Dois livros lançados recentemente, por caminhos diversos e intenções quase opostas, trazem ao leitor motivos para reflexões importantes sobre a paz. Mais que nunca, precisamos de paz. A sensação de que estamos cercados por tumultos de toda ordem tem tornado a vida pesada, temperada de ansiedade e de certo fastio de viver. O barulho é muito, a educação é pouca. O tempo da delicadeza está cada vez mais distante dos nossos dias.

A leitura, nessas horas, costuma ser um dos poucos caminhos capazes de trazer tranquilidade ao espírito. Nosso tempo é do imediato. Arte boa é a que diverte, distrai e consola. A literatura tem uma temporalidade diferente, ela primeiro precisa dominar nosso ritmo de pensamento e emoção para, só então, começa a funcionar. Somos habitados pela leitura e, por isso, como queria Borges, ler é uma atividade mais divertida que escrever, já que não aprisiona em um único sentido.

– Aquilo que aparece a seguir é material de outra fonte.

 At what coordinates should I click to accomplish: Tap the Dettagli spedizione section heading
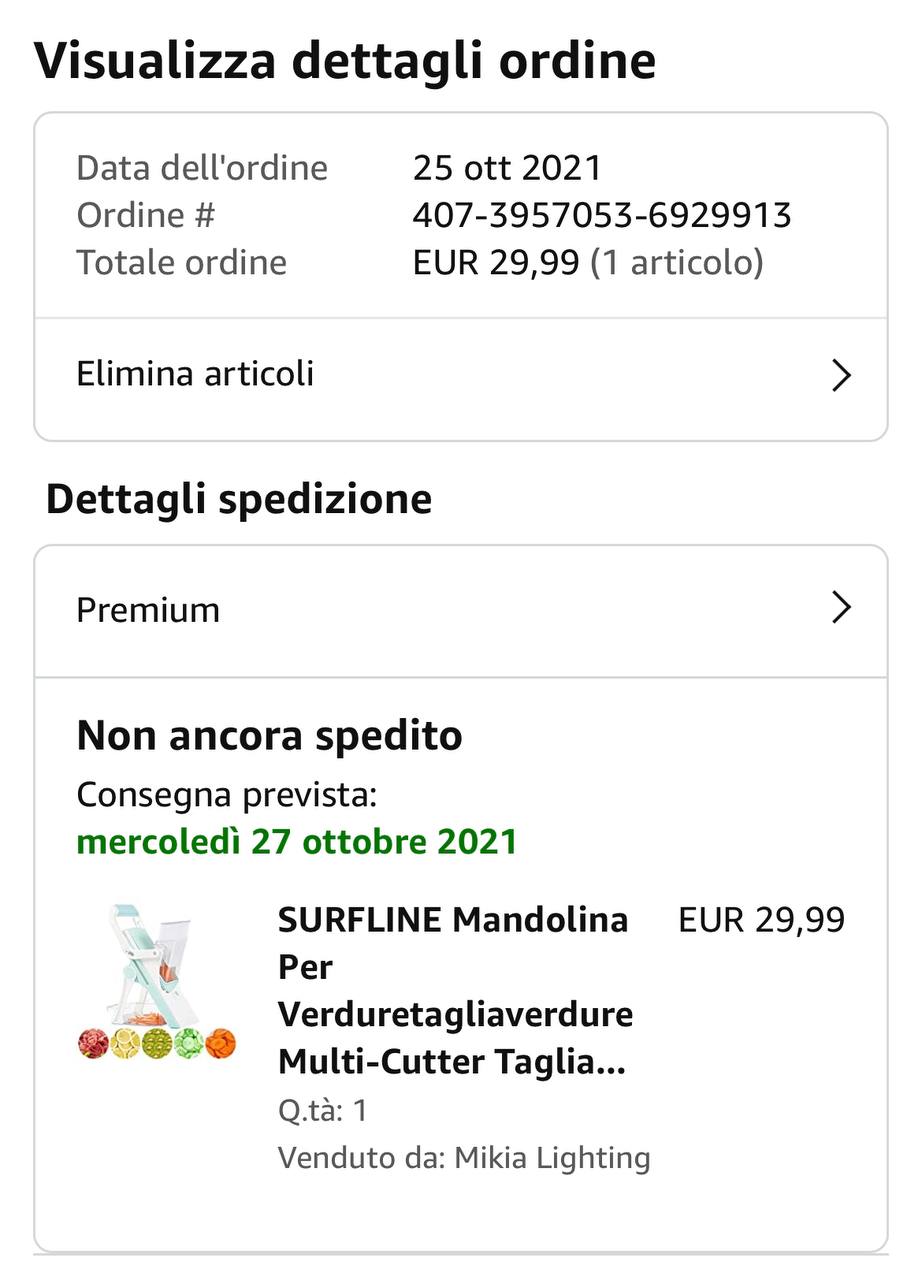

Os livros que me fizeram pensar que é tempo, mais que nunca, de procurar a paz, são Onde está tudo aquilo agora? – Minha vida na política, de Fernando Gabeira; e O pacifista de John Boyne. O primeiro é um volume de memórias, o segundo um romance de ficção. Gabeira é brasileiro, Boyne é irlandês. As lembranças do jornalista brasileiro são da segunda metade do século 20; o romance de Boyne é ambientado, em sua maior parte, nos anos 1910-1920.

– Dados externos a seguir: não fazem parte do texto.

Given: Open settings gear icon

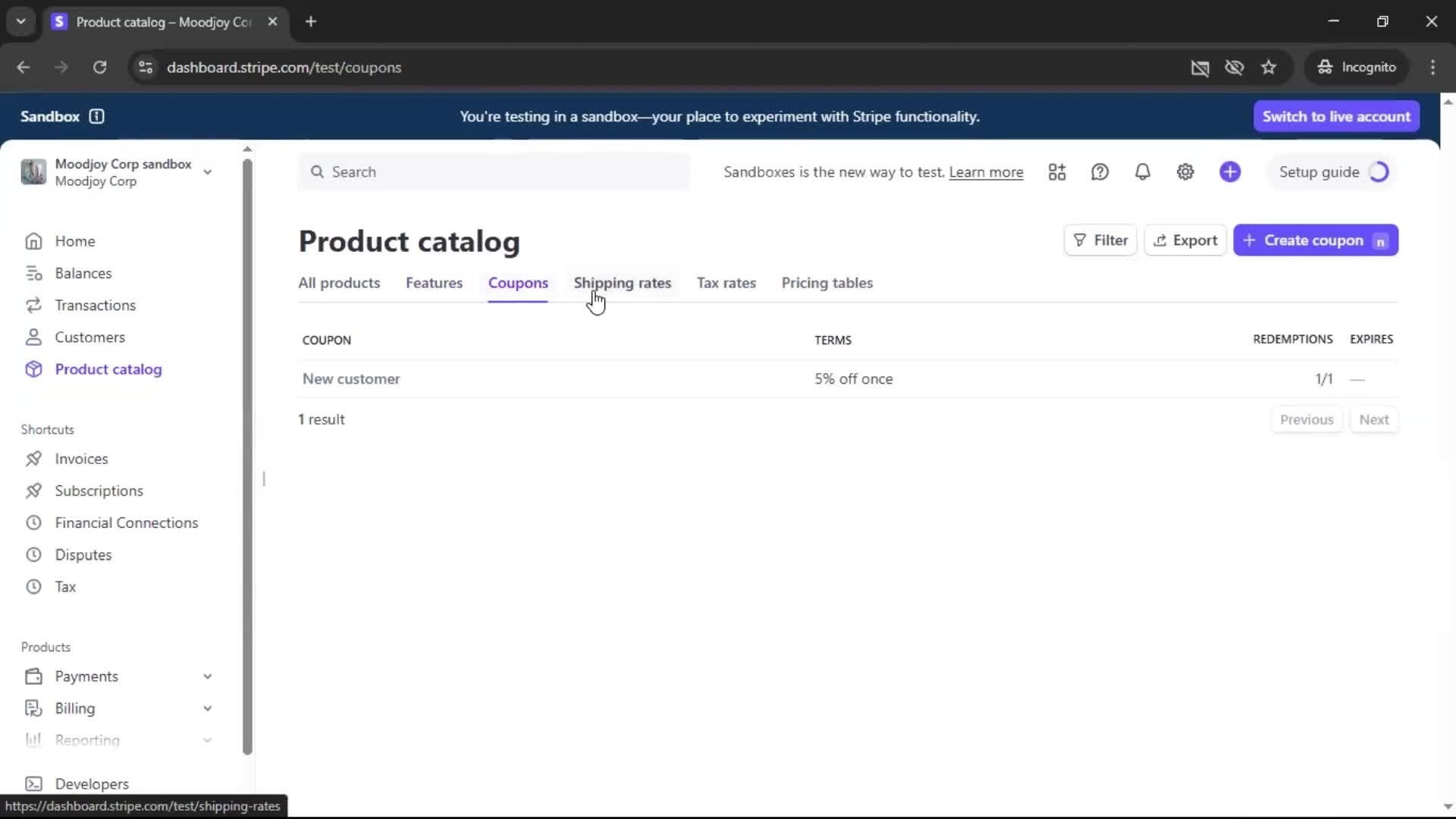Looking at the screenshot, I should point(1185,172).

Como todo romance quer ser história, Boyne cria personagens que parecem reais; como todos os livros de memória querem merecer o título de arte, Gabeira capricha no modo de contar. O pacifista, assim, parece um livro de história da Primeira Guerra Mundial pelo olhar de dois amigos. Onde está tudo aquilo agora? é um depoimento que se lê como um romance, embora tenha o desprestígio ou melancolia de narrar coisas acontecidas de fato.

A ideia de paz, que marca presença desde o título da novela de John Boyne, é também o contratexto do livro de Gabeira, um político que pegou em armas para combater a ditadura e foi aprendendo com o tempo que a paz é uma arma muito mais poderosa, embora também de mais difícil domínio. O pacifista é um livro sobre guerra; Onde está tudo aquilo agora? um exercício de memória. No horizonte, a certeza de que não estamos prontos para a vida até que a cortina do real se abra.

Duas perguntas

No fim dos anos 1970, o jornalista Fernando Gabeira voltava ao Brasil nos braços da conquista da anistia pela sociedade brasileira. Militante de organizações de esquerda, ele havia participado do sequestro do embaixador norte-americano. Foi preso, torturado (num sinal de elegância humana nunca descreveu as sevícias que sofreu, embora tenha sido corajoso para denunciar o que foi feito aos colegas) e, por fim, exilado em troca da vida de outro embaixador sequestrado. 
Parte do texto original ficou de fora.